START SOURCE RECORDS
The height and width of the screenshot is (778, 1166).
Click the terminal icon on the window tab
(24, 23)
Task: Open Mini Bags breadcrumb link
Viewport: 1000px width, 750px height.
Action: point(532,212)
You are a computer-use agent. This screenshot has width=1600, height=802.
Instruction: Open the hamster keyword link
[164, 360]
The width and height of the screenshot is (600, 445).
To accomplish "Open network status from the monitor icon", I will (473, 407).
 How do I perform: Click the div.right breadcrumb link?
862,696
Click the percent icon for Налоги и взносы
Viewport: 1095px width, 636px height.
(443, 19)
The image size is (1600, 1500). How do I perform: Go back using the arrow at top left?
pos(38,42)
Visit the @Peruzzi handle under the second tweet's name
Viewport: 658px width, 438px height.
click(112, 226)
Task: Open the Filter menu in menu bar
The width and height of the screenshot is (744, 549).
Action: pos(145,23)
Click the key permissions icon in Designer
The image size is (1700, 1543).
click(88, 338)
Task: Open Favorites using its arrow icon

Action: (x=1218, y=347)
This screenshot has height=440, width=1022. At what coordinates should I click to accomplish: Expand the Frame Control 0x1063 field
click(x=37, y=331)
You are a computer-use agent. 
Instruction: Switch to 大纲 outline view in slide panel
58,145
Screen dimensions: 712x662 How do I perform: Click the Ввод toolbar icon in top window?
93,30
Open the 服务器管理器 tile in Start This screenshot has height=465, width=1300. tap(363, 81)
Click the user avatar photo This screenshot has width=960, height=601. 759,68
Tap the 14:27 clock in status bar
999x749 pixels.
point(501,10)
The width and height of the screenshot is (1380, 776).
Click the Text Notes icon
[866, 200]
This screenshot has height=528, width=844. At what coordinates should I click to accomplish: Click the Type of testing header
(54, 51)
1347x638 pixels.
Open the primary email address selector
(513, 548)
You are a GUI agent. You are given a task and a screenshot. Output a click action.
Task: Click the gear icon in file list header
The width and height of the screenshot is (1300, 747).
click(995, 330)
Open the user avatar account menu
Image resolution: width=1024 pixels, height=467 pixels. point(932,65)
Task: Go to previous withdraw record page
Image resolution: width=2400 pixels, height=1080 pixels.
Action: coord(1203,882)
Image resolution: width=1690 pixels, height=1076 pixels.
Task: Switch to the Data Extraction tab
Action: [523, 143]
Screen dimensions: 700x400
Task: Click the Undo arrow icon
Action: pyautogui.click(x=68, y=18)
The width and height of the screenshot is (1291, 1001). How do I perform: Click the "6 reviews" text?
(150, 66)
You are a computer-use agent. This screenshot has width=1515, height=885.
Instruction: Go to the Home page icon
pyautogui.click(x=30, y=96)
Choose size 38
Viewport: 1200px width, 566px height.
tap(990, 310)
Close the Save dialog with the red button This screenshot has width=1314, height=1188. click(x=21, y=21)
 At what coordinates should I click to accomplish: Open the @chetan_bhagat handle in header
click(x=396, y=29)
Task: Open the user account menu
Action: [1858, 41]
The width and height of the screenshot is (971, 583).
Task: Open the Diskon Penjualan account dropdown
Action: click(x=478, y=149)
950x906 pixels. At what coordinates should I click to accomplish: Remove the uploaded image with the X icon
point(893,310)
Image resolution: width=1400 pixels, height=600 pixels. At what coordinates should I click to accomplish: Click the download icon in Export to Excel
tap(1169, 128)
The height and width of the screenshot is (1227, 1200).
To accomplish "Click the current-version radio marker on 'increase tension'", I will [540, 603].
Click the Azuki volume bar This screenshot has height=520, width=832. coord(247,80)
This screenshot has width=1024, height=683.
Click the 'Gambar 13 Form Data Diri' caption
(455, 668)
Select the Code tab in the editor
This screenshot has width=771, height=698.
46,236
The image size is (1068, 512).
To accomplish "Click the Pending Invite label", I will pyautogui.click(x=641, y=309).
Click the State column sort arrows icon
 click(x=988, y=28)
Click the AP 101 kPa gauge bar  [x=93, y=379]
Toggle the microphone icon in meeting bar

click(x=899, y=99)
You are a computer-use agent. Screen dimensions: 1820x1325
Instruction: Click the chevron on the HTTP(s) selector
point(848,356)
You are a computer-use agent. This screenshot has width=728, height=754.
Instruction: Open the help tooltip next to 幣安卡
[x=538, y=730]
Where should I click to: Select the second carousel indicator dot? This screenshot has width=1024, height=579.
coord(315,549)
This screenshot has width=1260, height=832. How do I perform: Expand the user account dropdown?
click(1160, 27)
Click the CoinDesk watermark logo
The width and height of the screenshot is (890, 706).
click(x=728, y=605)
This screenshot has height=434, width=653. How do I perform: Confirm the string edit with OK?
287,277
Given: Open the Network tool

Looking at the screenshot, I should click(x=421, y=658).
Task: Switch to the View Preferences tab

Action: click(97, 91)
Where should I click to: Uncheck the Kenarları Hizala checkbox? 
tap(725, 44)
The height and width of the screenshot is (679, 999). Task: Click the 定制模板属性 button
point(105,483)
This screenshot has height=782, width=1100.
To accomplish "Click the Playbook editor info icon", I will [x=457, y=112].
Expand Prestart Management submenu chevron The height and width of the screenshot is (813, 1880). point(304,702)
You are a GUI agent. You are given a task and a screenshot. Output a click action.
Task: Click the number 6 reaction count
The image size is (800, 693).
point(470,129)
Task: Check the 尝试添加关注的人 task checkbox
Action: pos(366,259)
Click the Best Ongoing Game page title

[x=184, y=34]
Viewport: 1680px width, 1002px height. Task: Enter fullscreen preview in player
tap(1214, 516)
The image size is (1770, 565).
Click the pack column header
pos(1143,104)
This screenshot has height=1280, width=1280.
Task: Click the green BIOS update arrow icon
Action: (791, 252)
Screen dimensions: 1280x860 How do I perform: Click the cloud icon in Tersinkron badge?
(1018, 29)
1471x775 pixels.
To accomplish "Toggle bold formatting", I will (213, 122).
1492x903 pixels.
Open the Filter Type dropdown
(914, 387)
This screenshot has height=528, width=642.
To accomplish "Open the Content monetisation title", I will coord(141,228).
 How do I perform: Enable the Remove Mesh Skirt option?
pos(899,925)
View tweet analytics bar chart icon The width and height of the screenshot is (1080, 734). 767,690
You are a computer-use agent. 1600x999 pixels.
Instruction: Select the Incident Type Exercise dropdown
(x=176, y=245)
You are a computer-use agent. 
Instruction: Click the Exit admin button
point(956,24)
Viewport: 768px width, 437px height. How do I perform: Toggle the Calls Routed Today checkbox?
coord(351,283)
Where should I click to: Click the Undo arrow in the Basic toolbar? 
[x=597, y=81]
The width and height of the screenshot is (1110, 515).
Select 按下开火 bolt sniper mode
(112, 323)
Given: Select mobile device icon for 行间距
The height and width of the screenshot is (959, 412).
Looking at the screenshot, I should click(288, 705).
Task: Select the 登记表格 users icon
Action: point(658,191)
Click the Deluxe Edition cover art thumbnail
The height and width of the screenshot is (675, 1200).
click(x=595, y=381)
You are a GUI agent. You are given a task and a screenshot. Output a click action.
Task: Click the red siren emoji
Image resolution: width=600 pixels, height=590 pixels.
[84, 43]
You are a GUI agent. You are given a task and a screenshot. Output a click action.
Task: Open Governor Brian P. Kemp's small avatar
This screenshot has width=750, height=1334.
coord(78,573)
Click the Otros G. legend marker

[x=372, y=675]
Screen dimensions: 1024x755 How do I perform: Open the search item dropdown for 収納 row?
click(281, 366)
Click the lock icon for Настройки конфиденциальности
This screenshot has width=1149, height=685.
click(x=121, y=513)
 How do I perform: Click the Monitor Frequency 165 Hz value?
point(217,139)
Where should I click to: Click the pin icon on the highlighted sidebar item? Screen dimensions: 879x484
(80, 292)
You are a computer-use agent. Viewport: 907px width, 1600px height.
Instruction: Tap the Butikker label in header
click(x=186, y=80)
END SOURCE RECORDS
TASK DESCRIPTION
Select and copy each line from the data that includes the word "editor".

EXERCISE RESPONSE
Select the Code tab in the editor
To accomplish "Click the Playbook editor info icon", I will [x=457, y=112].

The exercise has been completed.